917 Views Asked by At

I understand how we get this formula

$$\Pr(H\mid E) = \frac{\Pr(H)\Pr(E\mid H)}{\Pr(E)}$$

from the fact that $\Pr(H\cap E)$ is equal to both $\Pr(H)\Pr(E\mid H)$ and $\Pr(E)\Pr(H\mid E),$ and solving for $\Pr(H\mid E).$

But how do we go from the denominator in the boldfaced formula to this new denominator below

$$\Pr(E) =\Pr(H)\Pr(E\mid H)+\Pr(\bar H)\Pr(E\mid \bar H)$$

?

Please explain it to me like I'm ten years old.
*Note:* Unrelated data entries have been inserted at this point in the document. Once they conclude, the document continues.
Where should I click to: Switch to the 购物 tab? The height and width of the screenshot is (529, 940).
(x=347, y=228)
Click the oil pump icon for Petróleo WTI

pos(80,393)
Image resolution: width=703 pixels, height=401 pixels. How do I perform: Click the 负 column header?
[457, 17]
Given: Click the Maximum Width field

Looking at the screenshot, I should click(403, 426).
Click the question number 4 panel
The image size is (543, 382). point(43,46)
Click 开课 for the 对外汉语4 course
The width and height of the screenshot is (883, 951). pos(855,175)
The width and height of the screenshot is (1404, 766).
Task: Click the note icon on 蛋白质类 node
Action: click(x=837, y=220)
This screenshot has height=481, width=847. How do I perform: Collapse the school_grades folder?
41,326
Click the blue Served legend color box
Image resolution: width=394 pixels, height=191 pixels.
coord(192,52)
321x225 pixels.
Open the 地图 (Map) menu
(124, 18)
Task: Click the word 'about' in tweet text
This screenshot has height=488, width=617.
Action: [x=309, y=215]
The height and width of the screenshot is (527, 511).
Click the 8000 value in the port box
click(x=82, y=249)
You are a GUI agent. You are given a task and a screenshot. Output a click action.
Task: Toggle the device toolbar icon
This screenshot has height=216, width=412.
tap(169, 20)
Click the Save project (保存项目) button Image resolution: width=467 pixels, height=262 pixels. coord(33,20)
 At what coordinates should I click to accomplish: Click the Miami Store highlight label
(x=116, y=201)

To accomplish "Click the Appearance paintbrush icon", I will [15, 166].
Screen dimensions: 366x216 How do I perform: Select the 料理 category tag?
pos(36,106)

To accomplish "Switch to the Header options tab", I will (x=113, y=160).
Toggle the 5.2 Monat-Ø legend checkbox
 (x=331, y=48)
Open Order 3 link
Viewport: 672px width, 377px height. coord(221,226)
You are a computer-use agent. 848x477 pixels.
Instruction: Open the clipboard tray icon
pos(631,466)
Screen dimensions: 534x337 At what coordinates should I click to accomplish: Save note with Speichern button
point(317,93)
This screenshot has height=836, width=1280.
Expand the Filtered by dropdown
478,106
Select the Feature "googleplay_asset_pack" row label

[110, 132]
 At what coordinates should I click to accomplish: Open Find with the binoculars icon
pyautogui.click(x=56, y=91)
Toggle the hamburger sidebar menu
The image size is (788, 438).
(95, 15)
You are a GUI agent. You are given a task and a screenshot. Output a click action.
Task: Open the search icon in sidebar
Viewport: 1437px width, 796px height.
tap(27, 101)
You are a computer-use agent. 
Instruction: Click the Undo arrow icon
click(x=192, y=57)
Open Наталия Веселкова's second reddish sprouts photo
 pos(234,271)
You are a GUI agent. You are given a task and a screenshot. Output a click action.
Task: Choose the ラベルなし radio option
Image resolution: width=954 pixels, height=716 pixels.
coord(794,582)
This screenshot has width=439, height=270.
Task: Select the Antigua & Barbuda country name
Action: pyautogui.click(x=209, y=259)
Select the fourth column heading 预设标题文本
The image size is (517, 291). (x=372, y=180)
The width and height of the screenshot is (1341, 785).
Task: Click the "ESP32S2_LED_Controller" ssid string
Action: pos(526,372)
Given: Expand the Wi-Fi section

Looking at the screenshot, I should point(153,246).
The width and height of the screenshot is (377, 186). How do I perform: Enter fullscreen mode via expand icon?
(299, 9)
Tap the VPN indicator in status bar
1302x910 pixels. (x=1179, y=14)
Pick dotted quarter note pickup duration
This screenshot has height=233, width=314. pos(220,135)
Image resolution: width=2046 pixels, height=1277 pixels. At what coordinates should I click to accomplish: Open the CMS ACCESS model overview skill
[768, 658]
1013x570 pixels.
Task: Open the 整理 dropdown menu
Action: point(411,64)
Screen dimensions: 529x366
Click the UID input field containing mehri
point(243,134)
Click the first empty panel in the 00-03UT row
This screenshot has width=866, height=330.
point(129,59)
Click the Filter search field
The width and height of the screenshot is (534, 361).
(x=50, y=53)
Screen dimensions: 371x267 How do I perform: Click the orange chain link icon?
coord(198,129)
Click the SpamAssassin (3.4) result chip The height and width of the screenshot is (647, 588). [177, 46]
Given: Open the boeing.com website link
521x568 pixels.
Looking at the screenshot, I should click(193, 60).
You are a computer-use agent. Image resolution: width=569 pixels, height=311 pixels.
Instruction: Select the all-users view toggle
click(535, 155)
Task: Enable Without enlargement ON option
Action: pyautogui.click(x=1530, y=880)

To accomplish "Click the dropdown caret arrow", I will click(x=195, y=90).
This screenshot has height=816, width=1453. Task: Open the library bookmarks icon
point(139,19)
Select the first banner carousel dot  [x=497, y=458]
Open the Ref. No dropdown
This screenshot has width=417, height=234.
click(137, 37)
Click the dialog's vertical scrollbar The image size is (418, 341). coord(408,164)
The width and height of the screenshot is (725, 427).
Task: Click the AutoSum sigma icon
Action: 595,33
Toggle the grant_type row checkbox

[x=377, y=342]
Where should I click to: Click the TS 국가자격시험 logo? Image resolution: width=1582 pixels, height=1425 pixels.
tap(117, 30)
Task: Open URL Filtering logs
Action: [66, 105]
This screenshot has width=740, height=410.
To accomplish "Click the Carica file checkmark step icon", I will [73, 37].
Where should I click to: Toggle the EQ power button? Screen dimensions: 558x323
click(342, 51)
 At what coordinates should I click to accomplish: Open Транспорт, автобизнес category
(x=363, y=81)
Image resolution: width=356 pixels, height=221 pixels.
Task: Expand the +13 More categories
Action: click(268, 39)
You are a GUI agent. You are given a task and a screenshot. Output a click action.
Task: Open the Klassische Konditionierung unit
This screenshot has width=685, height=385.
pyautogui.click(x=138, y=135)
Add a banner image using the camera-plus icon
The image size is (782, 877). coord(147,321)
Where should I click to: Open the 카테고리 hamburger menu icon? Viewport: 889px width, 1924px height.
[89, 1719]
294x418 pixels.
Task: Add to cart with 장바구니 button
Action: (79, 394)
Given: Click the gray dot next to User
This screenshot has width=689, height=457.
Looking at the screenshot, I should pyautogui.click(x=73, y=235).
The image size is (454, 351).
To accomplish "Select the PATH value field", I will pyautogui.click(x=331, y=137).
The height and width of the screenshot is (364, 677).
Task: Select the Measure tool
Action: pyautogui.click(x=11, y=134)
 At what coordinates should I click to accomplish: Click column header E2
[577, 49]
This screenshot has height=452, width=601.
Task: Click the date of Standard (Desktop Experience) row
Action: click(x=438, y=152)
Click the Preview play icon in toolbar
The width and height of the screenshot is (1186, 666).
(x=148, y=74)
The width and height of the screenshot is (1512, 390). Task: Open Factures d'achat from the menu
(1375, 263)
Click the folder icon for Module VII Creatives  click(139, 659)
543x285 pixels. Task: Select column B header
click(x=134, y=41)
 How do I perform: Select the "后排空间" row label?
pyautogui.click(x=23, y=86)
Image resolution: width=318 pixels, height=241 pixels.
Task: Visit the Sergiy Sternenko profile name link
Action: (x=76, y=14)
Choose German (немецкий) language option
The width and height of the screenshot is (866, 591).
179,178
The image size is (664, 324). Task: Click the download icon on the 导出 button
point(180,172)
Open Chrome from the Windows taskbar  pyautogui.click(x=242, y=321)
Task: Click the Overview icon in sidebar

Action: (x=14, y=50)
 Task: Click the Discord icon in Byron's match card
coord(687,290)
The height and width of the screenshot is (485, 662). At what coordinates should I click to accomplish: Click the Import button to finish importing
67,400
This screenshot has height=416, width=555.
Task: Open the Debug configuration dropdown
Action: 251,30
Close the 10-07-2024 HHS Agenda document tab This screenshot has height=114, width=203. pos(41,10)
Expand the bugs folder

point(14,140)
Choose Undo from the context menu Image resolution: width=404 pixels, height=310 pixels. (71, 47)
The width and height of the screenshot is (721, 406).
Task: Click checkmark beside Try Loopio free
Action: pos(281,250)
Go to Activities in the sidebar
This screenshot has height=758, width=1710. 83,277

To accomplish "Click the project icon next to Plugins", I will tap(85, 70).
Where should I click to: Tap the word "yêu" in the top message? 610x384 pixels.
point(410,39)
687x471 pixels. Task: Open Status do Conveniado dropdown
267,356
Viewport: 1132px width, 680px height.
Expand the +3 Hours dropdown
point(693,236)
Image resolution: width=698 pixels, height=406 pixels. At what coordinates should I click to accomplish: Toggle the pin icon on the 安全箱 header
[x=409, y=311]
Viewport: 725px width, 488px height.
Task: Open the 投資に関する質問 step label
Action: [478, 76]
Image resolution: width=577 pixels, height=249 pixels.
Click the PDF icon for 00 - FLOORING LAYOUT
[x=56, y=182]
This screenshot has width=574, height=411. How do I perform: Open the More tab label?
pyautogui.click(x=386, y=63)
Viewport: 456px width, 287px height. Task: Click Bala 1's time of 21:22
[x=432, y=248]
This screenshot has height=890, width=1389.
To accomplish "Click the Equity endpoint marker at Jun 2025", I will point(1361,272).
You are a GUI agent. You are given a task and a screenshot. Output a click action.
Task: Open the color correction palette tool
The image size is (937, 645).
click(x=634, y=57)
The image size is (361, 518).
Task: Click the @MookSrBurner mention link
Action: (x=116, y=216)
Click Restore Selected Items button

I'm new to Bayes and learned the above after going over Venn diagrams several times, so break it down for me.

Thanks so much.

2

There are 2 best solutions below

0
On

Look at the probability tree diagram:

enter image description here

$$\begin{align}P(H|E)=\frac{P(H\cap E)}{P(E)}=&\frac{P(E\cap H)}{P(E\cap H)+P(E\cap (-H))}=\\ &\frac{\color{red}{P(H)\cdot P(E|H)}}{P(H\cap E)+P((-H)\cap E)}=\\ &\frac{\color{red}{P(H)\cdot P(E|H)}}{\color{red}{P(H)\cdot P(E|H)}+\color{blue}{P(-H)\cdot P(E|(-H))}}. \end{align}$$

0
On

It is called the Law of Total Probability.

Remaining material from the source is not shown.